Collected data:
[Start of Attachment]

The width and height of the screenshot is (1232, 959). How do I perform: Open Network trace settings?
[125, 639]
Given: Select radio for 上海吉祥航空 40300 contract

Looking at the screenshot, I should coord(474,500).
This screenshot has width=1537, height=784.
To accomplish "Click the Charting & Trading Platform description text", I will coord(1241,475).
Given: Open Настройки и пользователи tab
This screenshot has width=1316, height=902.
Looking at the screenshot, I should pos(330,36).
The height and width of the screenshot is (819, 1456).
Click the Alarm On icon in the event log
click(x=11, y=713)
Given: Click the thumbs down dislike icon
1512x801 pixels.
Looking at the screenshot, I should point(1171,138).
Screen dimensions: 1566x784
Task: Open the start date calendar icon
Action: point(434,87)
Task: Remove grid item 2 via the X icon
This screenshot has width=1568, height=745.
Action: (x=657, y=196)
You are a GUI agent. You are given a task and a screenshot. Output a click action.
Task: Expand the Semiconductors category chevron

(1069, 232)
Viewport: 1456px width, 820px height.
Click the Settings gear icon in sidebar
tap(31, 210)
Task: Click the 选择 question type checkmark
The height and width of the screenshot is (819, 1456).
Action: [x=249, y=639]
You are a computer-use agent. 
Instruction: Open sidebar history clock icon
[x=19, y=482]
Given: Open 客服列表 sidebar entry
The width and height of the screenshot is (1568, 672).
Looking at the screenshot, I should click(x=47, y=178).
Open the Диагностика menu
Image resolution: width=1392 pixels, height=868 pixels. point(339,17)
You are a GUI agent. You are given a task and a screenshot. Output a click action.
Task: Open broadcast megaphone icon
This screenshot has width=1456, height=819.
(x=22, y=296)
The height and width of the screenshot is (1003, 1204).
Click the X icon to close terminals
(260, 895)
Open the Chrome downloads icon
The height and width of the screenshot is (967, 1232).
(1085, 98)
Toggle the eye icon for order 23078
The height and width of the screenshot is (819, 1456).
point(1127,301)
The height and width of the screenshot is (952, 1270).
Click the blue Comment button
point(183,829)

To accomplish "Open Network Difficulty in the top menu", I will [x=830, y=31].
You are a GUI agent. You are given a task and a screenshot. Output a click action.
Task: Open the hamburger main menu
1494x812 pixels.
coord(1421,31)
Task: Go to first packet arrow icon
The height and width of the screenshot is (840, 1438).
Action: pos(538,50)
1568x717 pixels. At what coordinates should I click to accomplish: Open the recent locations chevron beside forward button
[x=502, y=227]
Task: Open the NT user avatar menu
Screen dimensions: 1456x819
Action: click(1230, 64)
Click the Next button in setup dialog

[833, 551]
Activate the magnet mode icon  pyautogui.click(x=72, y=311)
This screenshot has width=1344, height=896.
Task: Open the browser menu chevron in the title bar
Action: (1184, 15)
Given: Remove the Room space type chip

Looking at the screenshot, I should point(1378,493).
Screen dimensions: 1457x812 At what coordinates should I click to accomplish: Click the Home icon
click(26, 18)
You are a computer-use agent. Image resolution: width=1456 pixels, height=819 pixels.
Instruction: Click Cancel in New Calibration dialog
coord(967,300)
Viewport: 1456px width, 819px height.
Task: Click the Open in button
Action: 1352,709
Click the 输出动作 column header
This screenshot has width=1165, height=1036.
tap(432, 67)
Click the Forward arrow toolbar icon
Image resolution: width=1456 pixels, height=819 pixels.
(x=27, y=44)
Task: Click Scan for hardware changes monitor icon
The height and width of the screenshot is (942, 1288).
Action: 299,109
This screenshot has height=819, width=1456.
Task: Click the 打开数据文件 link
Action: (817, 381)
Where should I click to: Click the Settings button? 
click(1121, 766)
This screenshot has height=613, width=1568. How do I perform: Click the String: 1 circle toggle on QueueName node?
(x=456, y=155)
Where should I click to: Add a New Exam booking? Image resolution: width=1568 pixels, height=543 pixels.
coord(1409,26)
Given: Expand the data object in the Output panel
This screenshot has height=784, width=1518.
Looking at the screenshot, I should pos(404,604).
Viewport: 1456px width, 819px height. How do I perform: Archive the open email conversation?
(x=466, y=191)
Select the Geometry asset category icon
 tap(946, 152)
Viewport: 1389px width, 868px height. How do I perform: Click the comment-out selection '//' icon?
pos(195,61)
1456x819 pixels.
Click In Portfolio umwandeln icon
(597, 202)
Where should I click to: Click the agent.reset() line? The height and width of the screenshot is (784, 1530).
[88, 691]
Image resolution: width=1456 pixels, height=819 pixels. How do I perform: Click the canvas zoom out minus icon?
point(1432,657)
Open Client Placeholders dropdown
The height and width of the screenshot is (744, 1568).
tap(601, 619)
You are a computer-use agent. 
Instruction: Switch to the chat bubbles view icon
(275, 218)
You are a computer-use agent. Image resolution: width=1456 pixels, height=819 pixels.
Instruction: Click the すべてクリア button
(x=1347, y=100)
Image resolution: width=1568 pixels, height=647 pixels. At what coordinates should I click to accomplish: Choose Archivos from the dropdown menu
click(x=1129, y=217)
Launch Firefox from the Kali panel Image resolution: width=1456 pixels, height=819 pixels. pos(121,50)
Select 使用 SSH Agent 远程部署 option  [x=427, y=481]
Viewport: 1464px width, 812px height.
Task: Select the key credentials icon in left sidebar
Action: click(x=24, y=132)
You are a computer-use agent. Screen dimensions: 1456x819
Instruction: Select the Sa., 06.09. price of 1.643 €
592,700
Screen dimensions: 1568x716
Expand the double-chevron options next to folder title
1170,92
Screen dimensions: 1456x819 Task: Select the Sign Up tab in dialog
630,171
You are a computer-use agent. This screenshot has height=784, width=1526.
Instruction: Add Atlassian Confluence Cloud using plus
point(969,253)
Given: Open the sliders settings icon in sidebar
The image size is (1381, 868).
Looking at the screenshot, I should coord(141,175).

[End of Attachment]

AIM OF THE TASK —
From the entries above, extract only the lines running from the one containing "The height and width of the screenshot is (744, 1568)." through the one containing "Launch Firefox from", inclusive.

RESULT OF THE EXERCISE —
The height and width of the screenshot is (744, 1568).
tap(601, 619)
You are a computer-use agent. 
Instruction: Switch to the chat bubbles view icon
(275, 218)
You are a computer-use agent. Image resolution: width=1456 pixels, height=819 pixels.
Instruction: Click the すべてクリア button
(x=1347, y=100)
Image resolution: width=1568 pixels, height=647 pixels. At what coordinates should I click to accomplish: Choose Archivos from the dropdown menu
click(x=1129, y=217)
Launch Firefox from the Kali panel Image resolution: width=1456 pixels, height=819 pixels. pos(121,50)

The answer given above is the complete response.